> Exercise: Update the data below by replacing "link" with "hyperlink", changing nothing else. Leave the pictures out of your version.

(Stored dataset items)
· · · · ·
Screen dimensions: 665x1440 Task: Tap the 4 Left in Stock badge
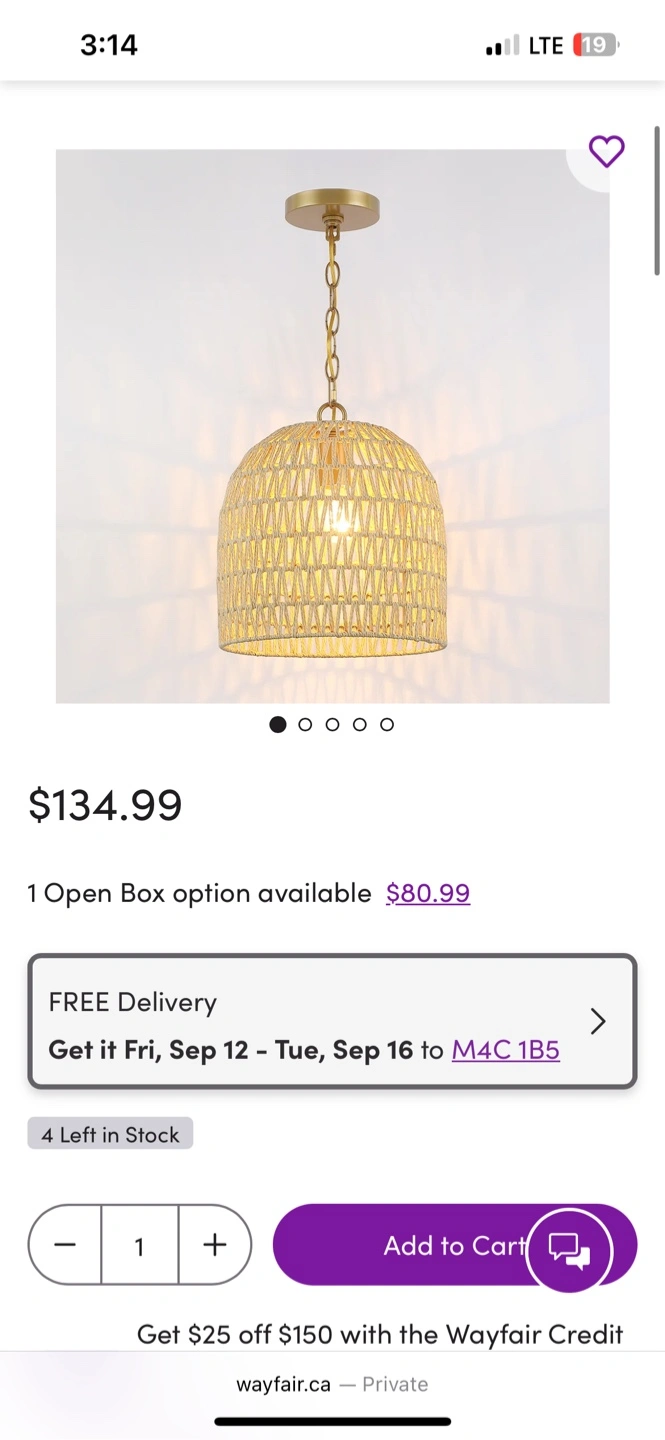click(110, 1135)
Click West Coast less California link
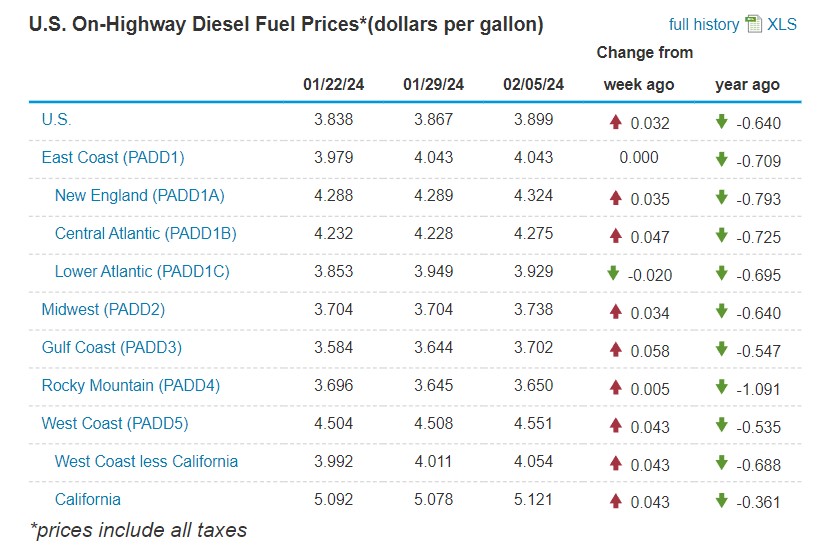 click(x=146, y=461)
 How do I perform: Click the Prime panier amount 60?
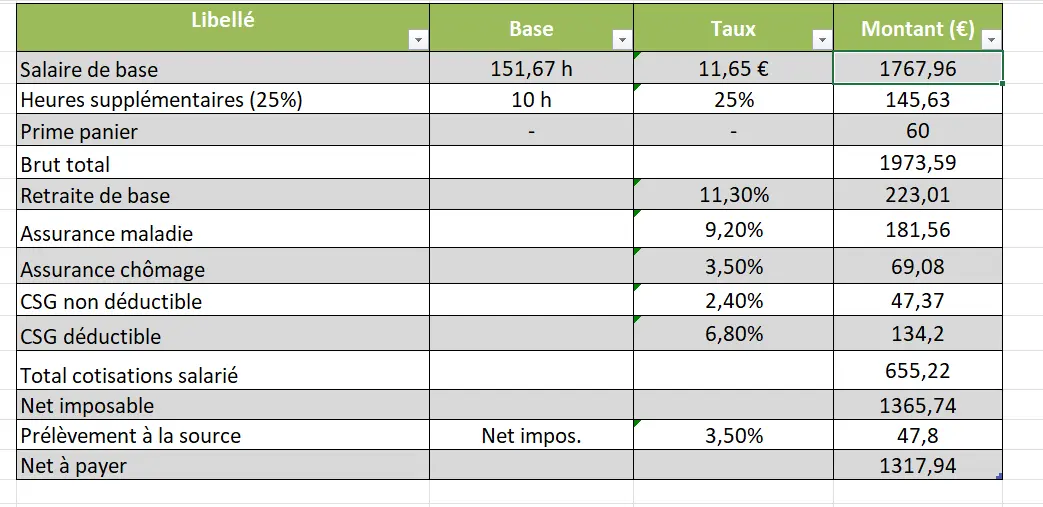coord(917,131)
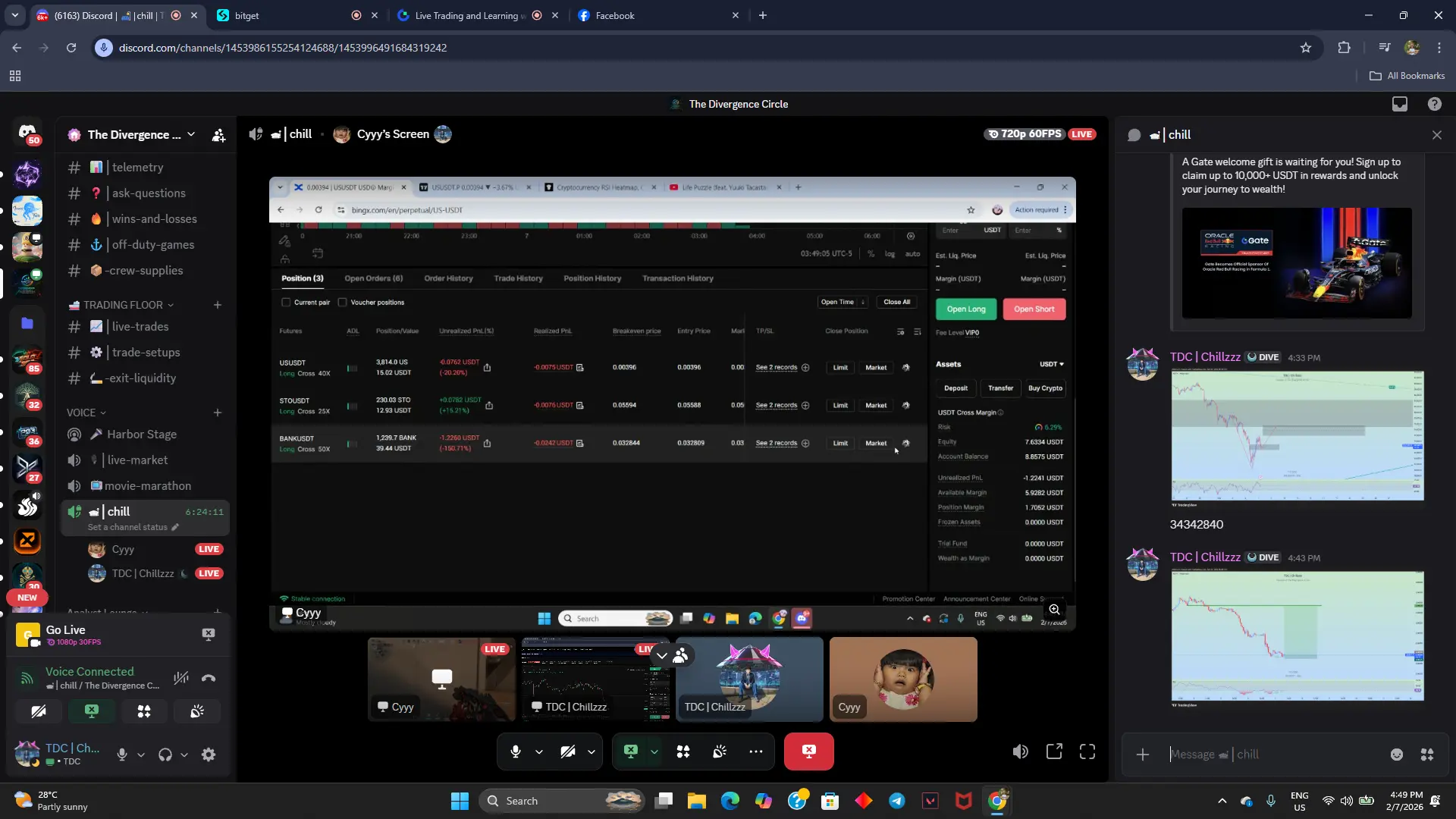Click the Message chill input field
1456x819 pixels.
point(1274,755)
· · · · ·
> Result:
Screen dimensions: 665x1440 Task: Tap the 4 Left in Stock badge
click(110, 1135)
Click West Coast less California hyperlink
 click(x=146, y=461)
 How do I perform: Click the Prime panier amount 60?
coord(917,131)
Click the Message chill input field
1456x819 pixels.
point(1274,755)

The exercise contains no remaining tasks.